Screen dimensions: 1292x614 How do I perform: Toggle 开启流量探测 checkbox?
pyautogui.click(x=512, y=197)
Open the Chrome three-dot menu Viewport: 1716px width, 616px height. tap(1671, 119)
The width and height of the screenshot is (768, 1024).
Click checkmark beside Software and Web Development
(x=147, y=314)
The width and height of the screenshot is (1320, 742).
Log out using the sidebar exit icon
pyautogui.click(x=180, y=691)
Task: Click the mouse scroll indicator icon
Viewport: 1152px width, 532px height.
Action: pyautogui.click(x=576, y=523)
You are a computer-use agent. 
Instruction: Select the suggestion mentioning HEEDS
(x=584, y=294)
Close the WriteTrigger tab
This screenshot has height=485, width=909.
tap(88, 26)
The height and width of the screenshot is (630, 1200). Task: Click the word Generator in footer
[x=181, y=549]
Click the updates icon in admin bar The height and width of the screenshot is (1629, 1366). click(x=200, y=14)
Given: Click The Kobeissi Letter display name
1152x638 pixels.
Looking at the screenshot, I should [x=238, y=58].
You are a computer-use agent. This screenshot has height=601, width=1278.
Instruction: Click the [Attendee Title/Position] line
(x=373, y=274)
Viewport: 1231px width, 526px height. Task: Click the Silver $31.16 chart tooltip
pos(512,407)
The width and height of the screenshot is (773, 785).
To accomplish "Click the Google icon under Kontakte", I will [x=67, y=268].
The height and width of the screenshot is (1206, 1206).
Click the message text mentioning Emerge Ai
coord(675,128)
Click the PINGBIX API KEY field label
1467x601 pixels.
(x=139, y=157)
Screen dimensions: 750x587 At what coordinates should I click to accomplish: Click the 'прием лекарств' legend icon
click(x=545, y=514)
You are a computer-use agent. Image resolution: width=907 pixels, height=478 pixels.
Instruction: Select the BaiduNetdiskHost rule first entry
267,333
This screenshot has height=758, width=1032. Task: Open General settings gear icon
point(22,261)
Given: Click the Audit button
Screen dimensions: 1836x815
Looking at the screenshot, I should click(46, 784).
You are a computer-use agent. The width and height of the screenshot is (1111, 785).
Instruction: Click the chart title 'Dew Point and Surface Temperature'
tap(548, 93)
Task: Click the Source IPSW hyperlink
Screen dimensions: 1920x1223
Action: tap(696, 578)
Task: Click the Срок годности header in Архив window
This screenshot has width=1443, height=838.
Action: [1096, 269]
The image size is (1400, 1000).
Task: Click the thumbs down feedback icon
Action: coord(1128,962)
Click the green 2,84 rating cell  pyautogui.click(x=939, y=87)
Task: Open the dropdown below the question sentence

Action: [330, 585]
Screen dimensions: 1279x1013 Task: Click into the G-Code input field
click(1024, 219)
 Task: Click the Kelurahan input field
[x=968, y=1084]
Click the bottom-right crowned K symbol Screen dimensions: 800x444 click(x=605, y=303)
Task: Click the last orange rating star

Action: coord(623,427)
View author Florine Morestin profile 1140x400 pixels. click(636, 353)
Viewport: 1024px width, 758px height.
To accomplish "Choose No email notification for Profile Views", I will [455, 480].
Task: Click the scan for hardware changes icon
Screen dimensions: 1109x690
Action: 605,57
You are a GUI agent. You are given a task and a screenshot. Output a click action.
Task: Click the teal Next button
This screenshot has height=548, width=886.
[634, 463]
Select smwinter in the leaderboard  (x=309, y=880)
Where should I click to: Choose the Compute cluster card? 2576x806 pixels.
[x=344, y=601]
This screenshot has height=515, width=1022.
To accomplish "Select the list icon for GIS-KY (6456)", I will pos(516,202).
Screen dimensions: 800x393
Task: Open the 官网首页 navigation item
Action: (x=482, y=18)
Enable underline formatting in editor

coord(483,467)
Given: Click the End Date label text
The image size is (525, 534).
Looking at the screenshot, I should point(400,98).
********************
[PROBLEM TO SOLVE]
In the entries, how many lines include the string "computer"? Only the number should be given.

[ANSWER FOR THIS EXERCISE]
4